PBPK models can de-risk early formulation choices and limit the size of your fed–fasted comparison.
- BCS Class I/III drugs with fast dissolution can often skip food-effect studies altogether if PBPK + in-vitro data show no meaningful exposure shift.
- BCS Class II/IV drugs with pH-dependent solubility can use PBPK to justify a narrower fed/fasted study or to preempt a food-labeling issue at NDA.
Sponsors who model early avoid the common trap: finding a significant food effect at the pivotal stage, then rushing to reformulate.
4 When to act—even if you don’t model in-house
You don’t need to build models yourself. But you do need to identify which studies PBPK can replace or shrink—before your timeline locks up.
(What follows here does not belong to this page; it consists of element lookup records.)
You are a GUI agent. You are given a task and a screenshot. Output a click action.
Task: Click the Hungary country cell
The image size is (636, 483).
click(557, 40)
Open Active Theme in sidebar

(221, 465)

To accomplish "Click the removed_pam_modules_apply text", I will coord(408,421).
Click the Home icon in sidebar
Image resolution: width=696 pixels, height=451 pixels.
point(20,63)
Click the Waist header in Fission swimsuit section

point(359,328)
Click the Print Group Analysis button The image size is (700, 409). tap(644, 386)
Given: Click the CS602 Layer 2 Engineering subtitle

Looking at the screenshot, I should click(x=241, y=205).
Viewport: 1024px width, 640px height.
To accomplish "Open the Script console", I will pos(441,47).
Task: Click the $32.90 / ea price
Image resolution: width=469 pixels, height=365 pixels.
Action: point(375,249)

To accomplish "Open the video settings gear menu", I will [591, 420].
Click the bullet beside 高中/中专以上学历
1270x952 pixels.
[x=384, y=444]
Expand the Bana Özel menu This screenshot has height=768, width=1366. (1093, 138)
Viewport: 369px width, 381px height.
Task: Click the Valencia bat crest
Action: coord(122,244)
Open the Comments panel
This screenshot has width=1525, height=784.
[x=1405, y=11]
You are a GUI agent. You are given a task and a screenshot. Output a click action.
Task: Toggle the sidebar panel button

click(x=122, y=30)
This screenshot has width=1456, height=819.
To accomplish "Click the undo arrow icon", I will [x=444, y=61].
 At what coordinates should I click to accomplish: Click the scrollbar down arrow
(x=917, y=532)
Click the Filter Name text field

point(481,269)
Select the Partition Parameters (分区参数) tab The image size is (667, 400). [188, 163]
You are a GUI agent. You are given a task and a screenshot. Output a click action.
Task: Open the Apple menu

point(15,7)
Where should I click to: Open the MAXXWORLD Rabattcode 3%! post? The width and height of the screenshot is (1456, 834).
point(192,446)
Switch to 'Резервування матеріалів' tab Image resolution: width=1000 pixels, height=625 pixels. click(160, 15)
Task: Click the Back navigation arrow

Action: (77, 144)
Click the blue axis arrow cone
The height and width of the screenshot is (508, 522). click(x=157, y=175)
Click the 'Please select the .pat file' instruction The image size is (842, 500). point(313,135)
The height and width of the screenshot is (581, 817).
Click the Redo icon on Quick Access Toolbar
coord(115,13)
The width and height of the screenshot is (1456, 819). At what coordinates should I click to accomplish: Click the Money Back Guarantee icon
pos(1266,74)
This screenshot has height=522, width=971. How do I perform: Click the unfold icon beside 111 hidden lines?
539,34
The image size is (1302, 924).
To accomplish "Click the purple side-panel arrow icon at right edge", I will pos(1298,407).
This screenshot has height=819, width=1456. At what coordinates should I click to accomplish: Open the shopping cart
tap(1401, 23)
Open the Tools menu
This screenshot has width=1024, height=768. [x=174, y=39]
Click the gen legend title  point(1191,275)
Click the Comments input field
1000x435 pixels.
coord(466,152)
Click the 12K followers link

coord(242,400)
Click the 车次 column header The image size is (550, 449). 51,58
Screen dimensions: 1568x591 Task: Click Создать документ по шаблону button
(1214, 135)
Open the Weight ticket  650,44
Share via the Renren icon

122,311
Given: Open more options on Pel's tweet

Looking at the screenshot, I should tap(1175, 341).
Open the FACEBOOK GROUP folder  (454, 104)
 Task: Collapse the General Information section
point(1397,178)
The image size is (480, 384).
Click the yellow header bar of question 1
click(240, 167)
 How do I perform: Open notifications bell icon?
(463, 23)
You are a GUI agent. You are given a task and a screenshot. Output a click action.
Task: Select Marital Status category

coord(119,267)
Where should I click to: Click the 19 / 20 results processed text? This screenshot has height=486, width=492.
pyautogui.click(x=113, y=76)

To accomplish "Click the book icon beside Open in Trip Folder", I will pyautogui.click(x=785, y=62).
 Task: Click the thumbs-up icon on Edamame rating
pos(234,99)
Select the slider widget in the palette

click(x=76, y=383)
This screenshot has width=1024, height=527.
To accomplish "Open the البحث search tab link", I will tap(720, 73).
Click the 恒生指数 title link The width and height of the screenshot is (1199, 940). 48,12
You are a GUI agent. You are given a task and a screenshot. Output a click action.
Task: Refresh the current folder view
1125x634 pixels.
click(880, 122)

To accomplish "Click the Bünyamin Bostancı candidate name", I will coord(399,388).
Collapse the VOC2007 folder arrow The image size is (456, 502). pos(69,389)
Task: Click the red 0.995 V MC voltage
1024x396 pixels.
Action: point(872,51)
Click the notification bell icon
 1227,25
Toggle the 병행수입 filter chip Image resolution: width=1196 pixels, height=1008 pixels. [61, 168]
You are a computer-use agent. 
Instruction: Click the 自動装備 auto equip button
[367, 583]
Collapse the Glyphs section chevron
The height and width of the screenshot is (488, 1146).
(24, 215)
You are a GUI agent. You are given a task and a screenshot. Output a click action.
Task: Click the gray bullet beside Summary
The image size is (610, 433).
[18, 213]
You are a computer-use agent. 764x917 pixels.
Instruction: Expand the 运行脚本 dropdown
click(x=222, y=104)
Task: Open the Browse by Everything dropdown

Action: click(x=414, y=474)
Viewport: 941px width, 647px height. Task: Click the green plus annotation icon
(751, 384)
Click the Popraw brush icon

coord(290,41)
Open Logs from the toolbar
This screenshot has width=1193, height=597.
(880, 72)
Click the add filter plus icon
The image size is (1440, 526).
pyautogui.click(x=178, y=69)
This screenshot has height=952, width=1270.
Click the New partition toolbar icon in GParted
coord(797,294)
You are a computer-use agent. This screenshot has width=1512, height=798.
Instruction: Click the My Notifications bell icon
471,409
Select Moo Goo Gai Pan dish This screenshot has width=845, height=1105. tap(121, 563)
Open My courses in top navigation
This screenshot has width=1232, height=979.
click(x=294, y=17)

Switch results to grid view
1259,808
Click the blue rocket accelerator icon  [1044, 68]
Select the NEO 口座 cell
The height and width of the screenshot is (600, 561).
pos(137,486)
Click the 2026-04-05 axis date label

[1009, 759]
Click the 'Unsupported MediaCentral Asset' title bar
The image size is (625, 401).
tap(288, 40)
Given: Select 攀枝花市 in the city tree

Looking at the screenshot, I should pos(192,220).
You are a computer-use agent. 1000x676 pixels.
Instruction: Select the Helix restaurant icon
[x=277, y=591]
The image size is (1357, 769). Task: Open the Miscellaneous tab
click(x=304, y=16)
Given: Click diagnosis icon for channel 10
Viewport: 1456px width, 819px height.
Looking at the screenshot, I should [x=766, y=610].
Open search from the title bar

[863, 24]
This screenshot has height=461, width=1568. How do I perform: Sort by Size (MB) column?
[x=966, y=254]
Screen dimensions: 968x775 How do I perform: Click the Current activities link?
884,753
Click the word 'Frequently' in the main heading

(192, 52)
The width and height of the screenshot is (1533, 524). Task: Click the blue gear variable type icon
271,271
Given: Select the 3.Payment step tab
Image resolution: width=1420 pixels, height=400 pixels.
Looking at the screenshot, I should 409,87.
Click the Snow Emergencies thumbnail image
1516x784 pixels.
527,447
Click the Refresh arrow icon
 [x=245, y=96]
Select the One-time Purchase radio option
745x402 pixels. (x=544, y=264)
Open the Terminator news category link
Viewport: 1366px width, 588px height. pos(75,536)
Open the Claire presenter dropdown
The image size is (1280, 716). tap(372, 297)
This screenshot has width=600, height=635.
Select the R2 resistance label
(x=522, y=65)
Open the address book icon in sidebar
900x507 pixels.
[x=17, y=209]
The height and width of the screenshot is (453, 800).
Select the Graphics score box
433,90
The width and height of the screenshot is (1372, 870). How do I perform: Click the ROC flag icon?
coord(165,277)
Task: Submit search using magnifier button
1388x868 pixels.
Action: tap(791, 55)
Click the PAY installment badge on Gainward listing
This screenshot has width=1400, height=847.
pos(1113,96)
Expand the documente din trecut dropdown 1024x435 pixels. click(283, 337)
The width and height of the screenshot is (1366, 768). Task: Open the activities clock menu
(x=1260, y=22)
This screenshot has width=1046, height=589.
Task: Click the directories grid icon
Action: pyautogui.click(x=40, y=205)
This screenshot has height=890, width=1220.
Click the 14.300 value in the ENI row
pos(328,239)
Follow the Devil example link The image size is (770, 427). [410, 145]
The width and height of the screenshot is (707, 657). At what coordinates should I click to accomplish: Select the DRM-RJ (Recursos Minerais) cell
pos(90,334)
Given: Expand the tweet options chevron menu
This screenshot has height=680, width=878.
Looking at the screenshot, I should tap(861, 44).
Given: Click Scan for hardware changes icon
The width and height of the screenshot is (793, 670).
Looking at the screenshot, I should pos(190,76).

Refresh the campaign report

Figure 1 (above) gives a rough timeline: the earlier you feed in-vitro and anchor data to your modeling partner, the sooner they can simulate what’s skippable.
We help small and midsize sponsors:
- Make early-phase go/no-go PBPK decisions based on study feasibility and exposure margin
- Align your plan to FDA and EMA expectations before submission
- Identify CROs or modeling consultants who can execute efficiently
References
[1] U.S. FDA. Physiologically Based Pharmacokinetic Analyses — Format and Content. 2018.
[2] European Medicines Agency. Guideline on the qualification and reporting of PBPK modelling and simulation. 2018.
[3] U.S. FDA. In Vitro Drug Interaction Studies — Cytochrome P450 Enzyme- and Transporter-Mediated Interactions. 2020.
[4] ICH M12: Drug Interaction Studies, Step 4 Guideline. 2024.
[5] U.S. FDA. Clinical Drug Interaction Studies With Therapeutic Proteins. Draft Guidance. 2023.
[6] Kuemmel et al. PBPK submissions to the U.S. FDA: An update on applications and acceptance. CPT Pharmacometrics Syst Pharmacol. 2019.
[7] FDA-AAPS Workshop on PBPK Modeling and Simulation for Regulatory Submissions. October 2023.
[8] EMA Human Medicines Highlights 2022–2023: Public assessment reports and marketing-authorisation data.